# What is the convex hull of this cone in $\mathbb{R}^n$?

Let $$n \ge 3$$. Define the subset $$D \subseteq \mathbb{R}^n$$ as follows: $$x=(x_1,\dots,x_n) \in D$$ if and only if all the $$x_i \le 0$$ , and each strictly negative values appears an even number of times (not necessarily consecutively),

For examlpe, if $$n=3$$, then $$(-1,-1,0), (-1,0,-1) \in D$$, but $$(-1,-2,0),(-1,0,0)$$ are not in $$D$$.

The set $$D$$ is a cone in $$\mathbb{R}^n$$. What is the convex hull of $$D$$? Can we find a nice explicit description of it?

By the way, It would also be nice to know if this convex hull is a closed subset of $$\mathbb{R}^n$$.

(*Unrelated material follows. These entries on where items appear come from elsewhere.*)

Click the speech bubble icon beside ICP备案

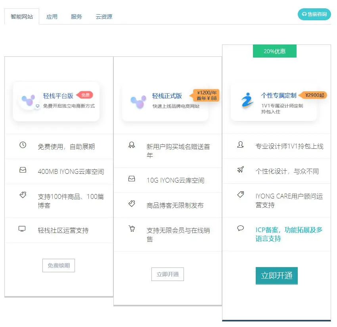tap(240, 228)
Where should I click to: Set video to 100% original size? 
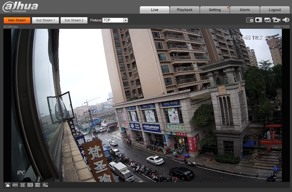[15, 185]
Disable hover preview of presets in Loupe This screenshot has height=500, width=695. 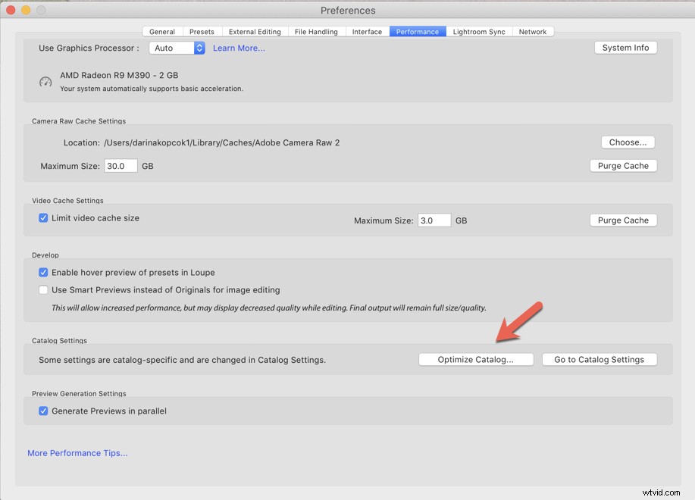point(43,272)
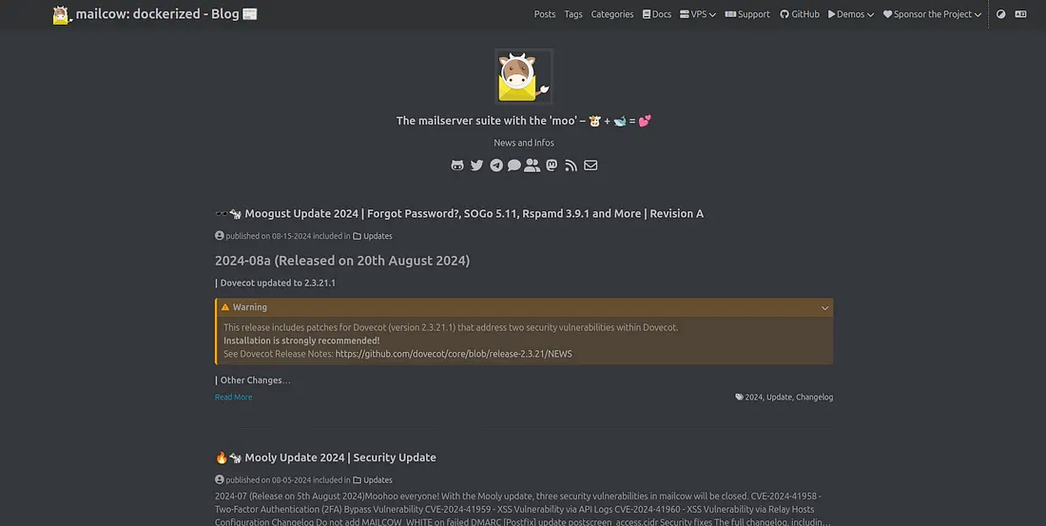Go to the Tags page
The width and height of the screenshot is (1046, 526).
point(573,14)
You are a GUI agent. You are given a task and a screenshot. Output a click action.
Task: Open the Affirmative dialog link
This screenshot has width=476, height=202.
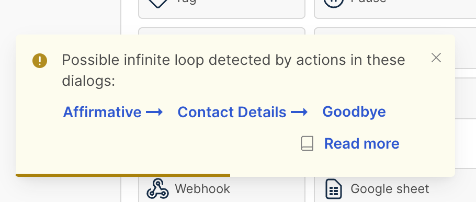[103, 112]
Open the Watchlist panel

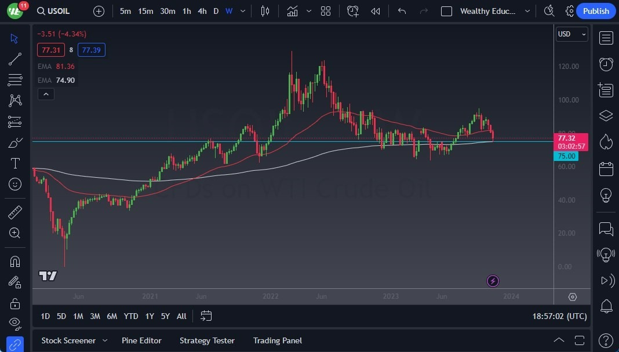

• Why the downvote? Jan 13 '20 at 8:17
• What have you tried? Jan 13 '20 at 8:26
• In the example $(-1,-2,0)$ we have an even number of coordinates that are strictly negative. Then it should be in $D$, right? If $(a,b,c)$ has $a,b,c<0$, then we can write $(a,b,c)=\frac{1}{2}(2a,0,c)+\frac{1}{2}(0,2b,c)$. Since $(2a,0,c),(0,2b,c)\in D$, then $(a,b,c)$ is in the convex hull of $D$. So, the convex hull is all vectors with non-negative coordinates except the axes, where there is exactly one coordinate that is negative. But the origin is in $D$, so it is also in the convex hull. Jan 13 '20 at 8:33

Let $$e_i$$ denote the standard unit vector. Define $$D':= \{ x: \ x = -t(e_i+e_j), \ t\ge0, \ i\ne j\},$$ i.e., the conical hull of vectors of the type $$-(e_i+e_j)$$, $$i\ne j$$.
Clearly, $$D' \subset D$$. In addition, $$D \subset \text{conv} D'$$. Then $$\text{conv}(D) = \text{conv}D'$$.
Since $$0\in D'$$, $$\text{conv}D'$$ is equal to the set of vectors of form $$\sum_{i\ne j} -t_{ij} (e_i+e_j)$$ with $$t_{ij}\ge0$$. Hence $$\text{conv}D' = \{ A \cdot t: \ t\ge0\},$$ where $$A$$ is the matrix generated by all the vectors the type $$-(e_i+e_j)$$, $$i\ne j$$. This set is closed.